Begin with the line containing "686x442 pixels.", end with the last line of the records, and retype everything in between exactly, without the pictures.

+++ RECORDS FOR THIS TASK +++

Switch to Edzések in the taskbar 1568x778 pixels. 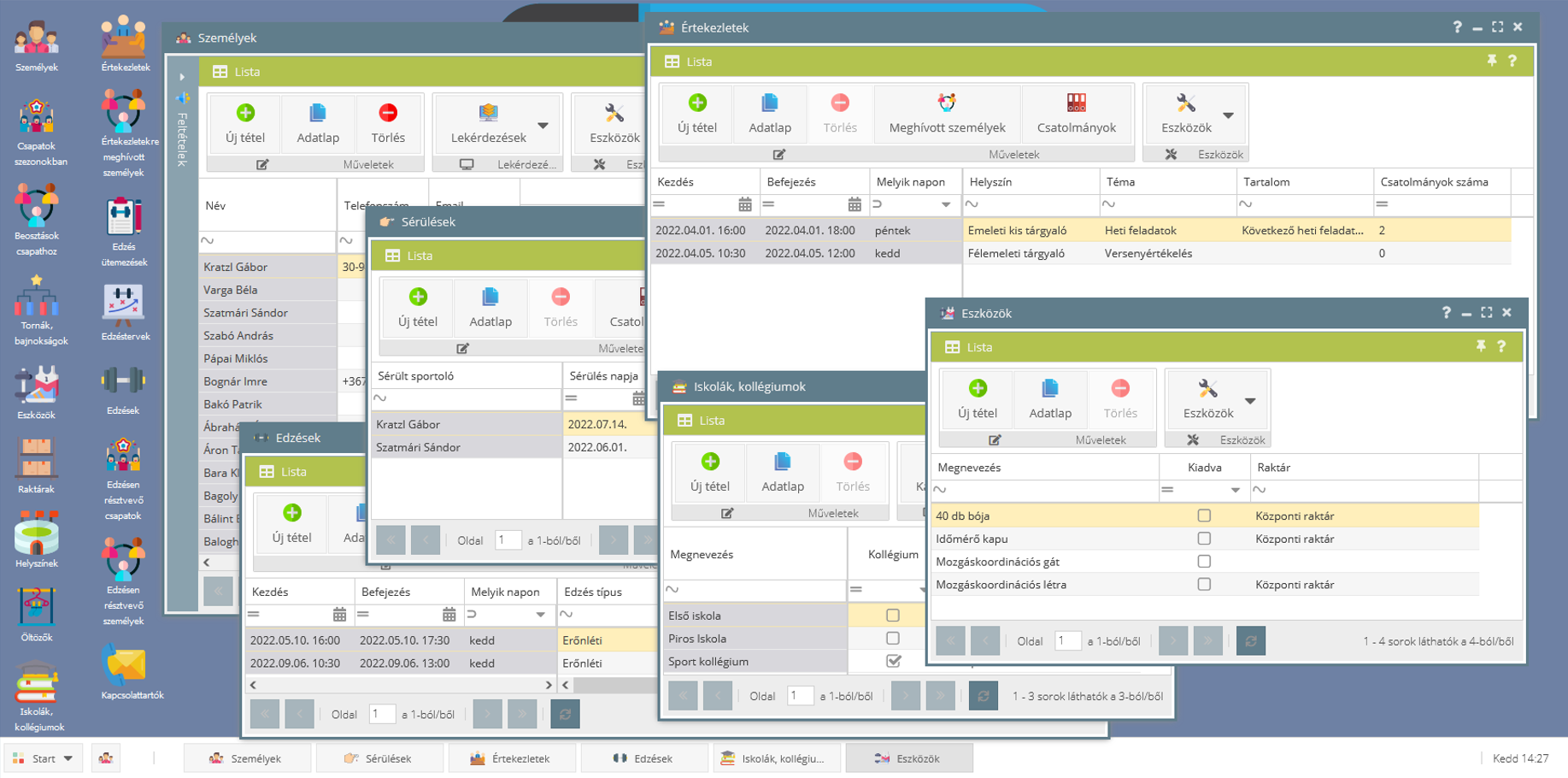[643, 758]
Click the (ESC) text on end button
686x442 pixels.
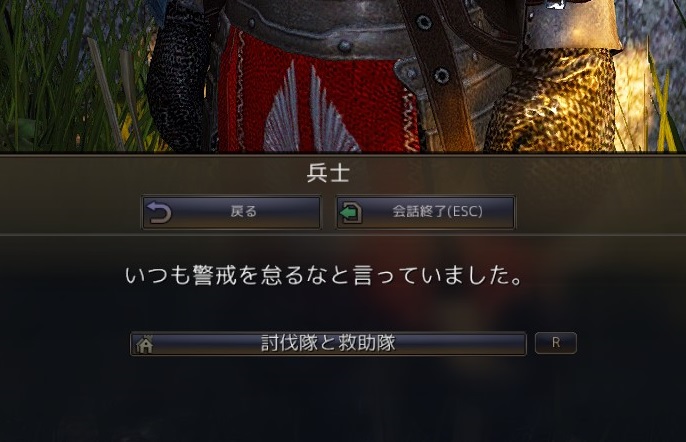pos(460,212)
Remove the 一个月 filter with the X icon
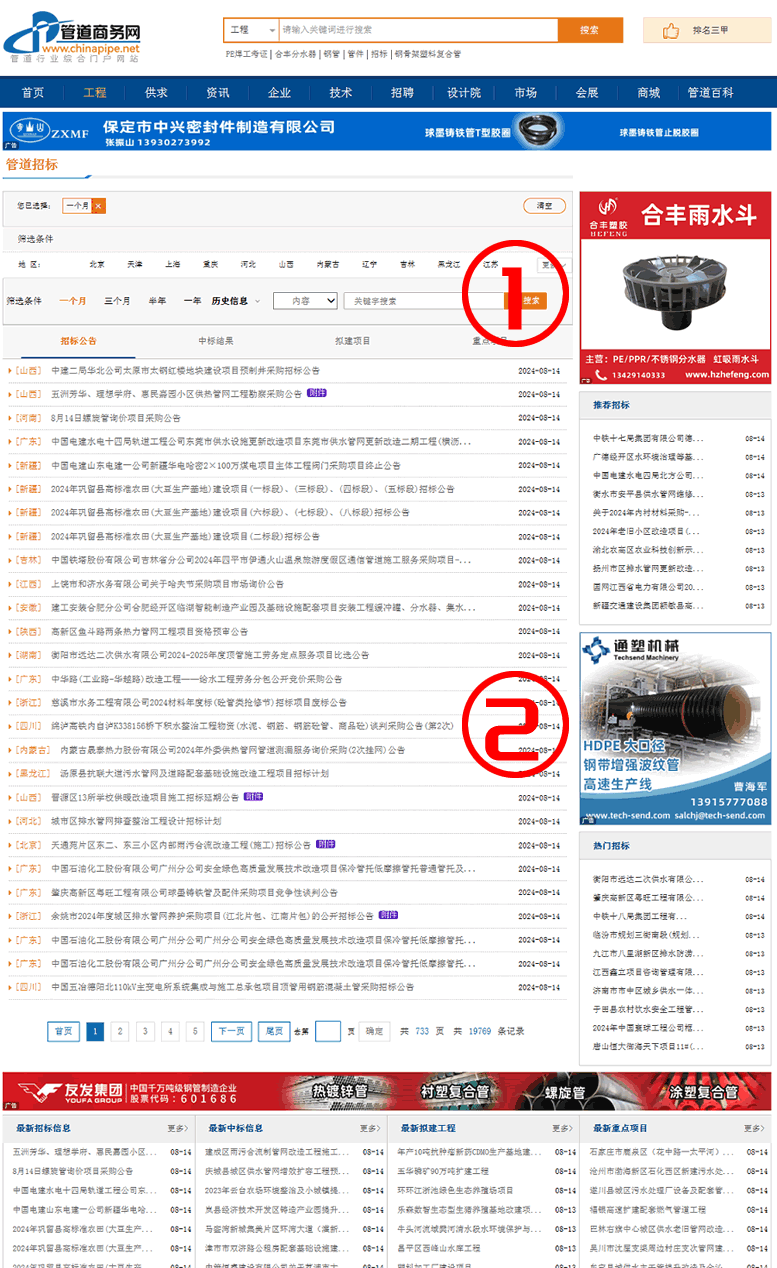777x1268 pixels. point(98,205)
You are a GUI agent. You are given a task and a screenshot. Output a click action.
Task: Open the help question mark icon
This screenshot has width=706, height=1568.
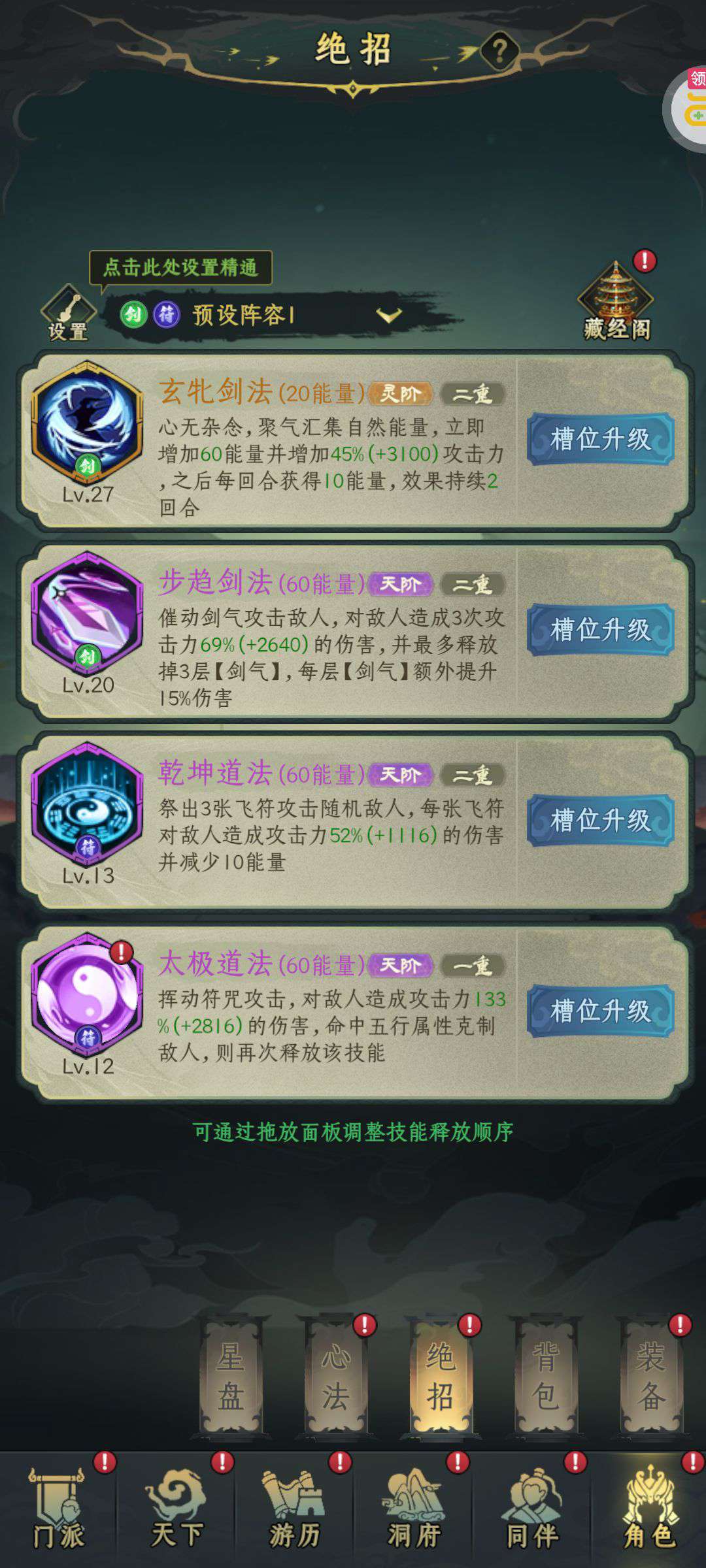[x=499, y=51]
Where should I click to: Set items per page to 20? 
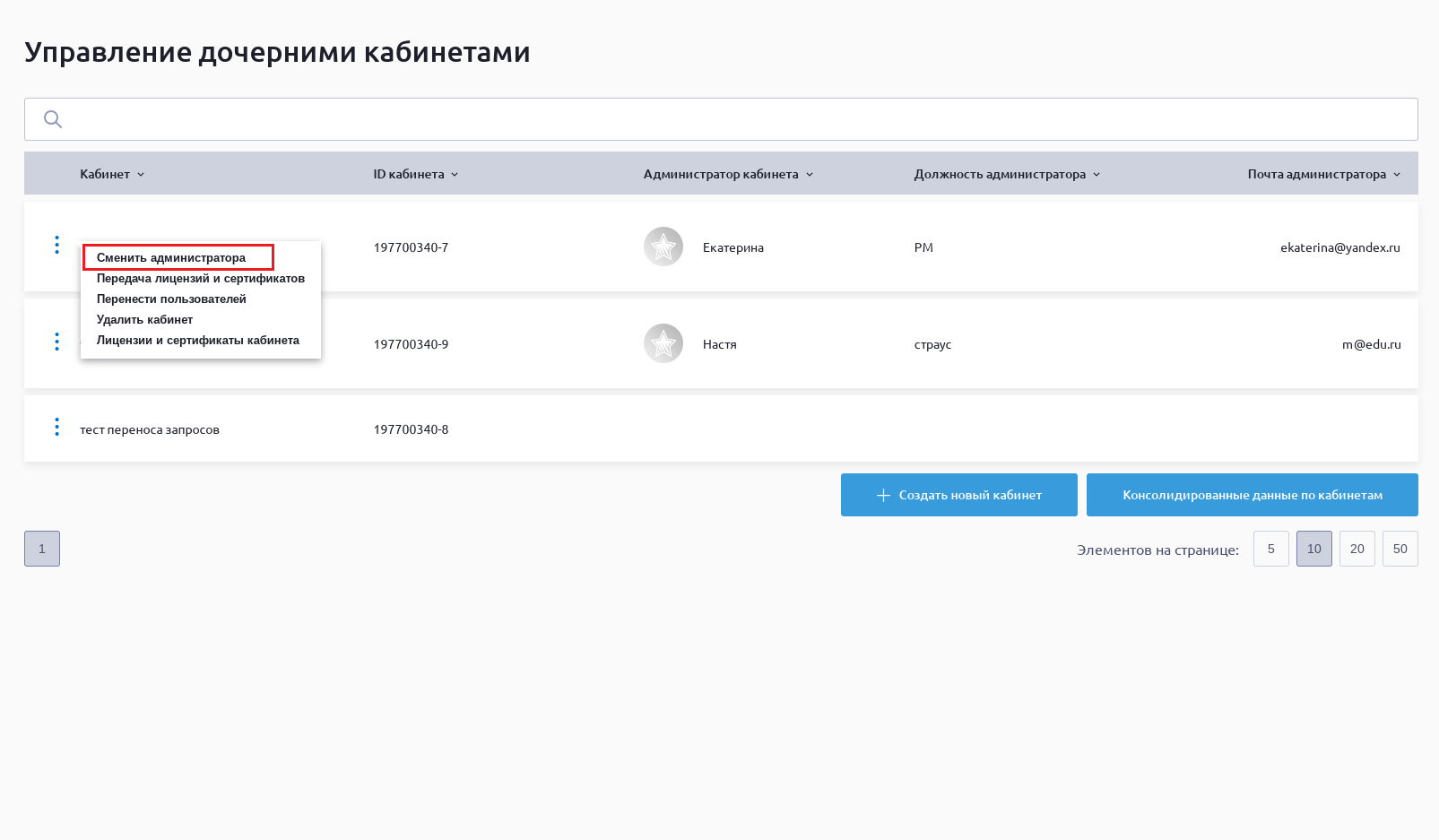(1357, 549)
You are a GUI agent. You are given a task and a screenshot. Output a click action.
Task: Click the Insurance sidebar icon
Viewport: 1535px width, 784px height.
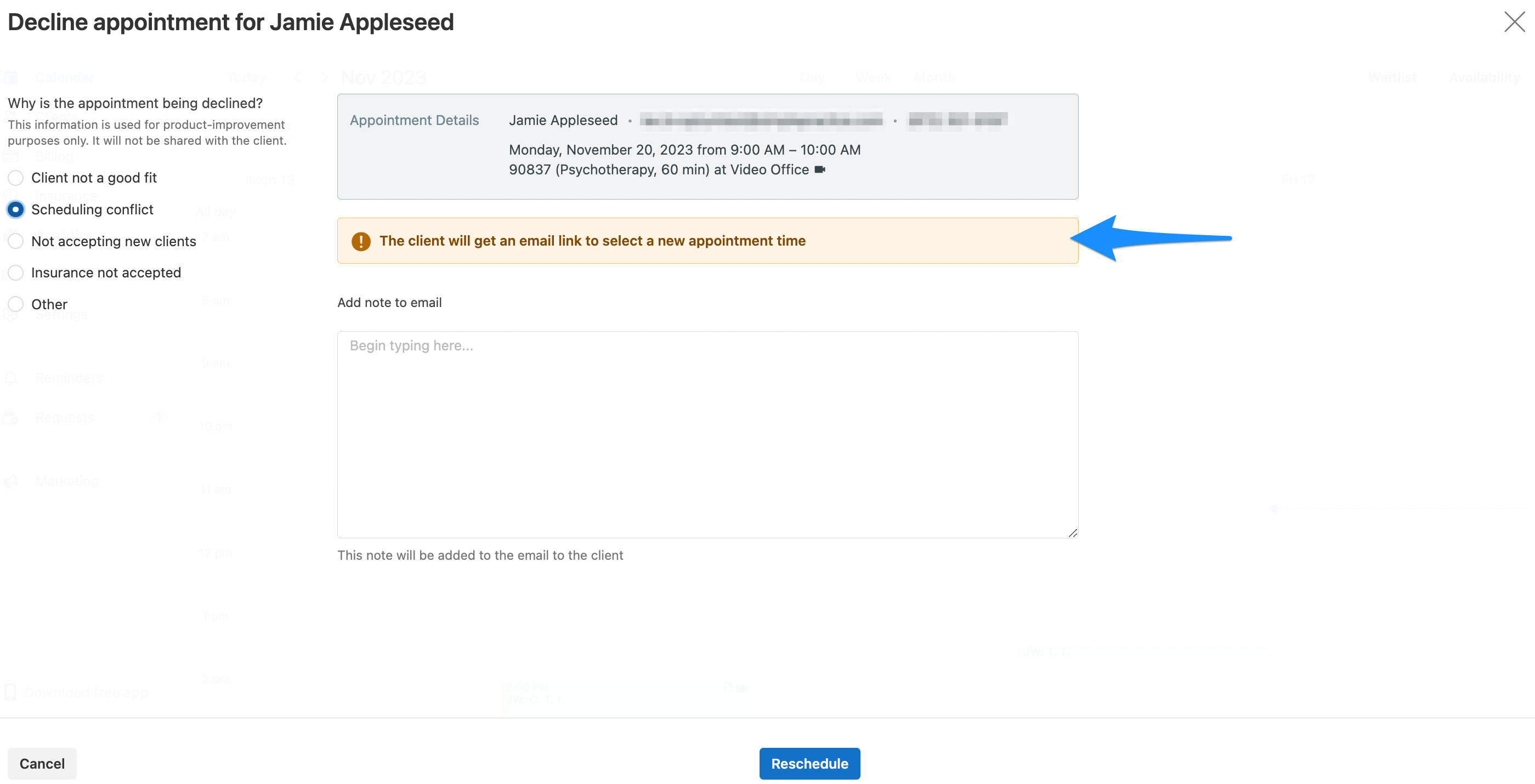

+++

TASK RESPONSE
686x442 pixels.
pos(460,212)
Remove the 一个月 filter with the X icon
777x1268 pixels. point(98,205)
You are a GUI agent. You are given a task and a screenshot. Output a click action.
Task: Open the help question mark icon
This screenshot has width=706, height=1568.
[x=499, y=51]
Where should I click to: Set items per page to 20? 
(1357, 549)
You are a GUI agent. You are given a task and a screenshot. Output a click action.
Task: Click the Insurance sidebar icon
Viewport: 1535px width, 784px height.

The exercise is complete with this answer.